### [ACTIVITY]
A stretch of the entries below is to be set down exactly, running from the line with "This screenshot has width=432, height=300." through the line with "Task: Paste a", both included, and no other line.

### [GIVEN DATA]
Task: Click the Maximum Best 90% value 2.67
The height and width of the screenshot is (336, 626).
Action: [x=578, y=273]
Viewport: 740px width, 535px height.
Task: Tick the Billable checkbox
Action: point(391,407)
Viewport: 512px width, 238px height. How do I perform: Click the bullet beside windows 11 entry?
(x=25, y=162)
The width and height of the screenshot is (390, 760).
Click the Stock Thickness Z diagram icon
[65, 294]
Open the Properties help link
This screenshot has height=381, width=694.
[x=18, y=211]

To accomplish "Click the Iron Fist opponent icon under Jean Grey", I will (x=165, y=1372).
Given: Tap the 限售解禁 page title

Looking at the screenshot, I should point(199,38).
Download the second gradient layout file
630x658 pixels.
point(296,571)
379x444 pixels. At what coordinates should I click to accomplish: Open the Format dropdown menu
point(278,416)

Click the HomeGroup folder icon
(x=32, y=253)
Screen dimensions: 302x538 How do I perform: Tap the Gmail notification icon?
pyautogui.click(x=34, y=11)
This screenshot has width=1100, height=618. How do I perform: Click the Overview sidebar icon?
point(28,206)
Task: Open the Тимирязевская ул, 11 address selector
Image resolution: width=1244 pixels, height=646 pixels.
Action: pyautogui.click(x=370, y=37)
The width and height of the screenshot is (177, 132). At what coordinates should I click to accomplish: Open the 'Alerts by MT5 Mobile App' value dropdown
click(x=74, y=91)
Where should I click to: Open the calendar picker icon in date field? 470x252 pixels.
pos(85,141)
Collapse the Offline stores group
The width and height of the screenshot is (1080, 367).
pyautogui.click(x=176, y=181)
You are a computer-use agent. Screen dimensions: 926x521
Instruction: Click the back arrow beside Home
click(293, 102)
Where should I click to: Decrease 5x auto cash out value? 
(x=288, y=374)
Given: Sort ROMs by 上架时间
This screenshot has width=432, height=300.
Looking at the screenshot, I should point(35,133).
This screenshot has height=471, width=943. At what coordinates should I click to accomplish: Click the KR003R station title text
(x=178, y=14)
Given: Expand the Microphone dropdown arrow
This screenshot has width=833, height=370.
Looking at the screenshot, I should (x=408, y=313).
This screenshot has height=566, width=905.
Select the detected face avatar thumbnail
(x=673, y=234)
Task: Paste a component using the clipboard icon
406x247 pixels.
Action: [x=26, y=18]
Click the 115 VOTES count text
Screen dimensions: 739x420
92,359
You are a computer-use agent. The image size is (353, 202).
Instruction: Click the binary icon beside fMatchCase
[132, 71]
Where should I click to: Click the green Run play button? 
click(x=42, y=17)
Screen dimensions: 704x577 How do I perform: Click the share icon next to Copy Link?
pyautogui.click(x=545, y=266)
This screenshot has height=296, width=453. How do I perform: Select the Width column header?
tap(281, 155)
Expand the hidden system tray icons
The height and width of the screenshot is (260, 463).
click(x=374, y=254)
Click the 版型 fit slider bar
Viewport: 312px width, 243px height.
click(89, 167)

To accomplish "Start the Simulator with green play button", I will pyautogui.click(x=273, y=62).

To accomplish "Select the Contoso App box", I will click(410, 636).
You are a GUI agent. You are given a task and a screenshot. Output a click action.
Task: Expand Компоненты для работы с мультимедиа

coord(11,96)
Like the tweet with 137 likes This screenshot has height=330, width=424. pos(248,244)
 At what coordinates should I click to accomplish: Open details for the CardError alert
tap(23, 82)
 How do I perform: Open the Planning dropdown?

### [ANSWER SECTION]
This screenshot has width=432, height=300.
Looking at the screenshot, I should point(35,133).
This screenshot has height=471, width=943. At what coordinates should I click to accomplish: Click the KR003R station title text
(x=178, y=14)
Given: Expand the Microphone dropdown arrow
This screenshot has width=833, height=370.
Looking at the screenshot, I should (x=408, y=313).
This screenshot has height=566, width=905.
Select the detected face avatar thumbnail
(x=673, y=234)
Task: Paste a component using the clipboard icon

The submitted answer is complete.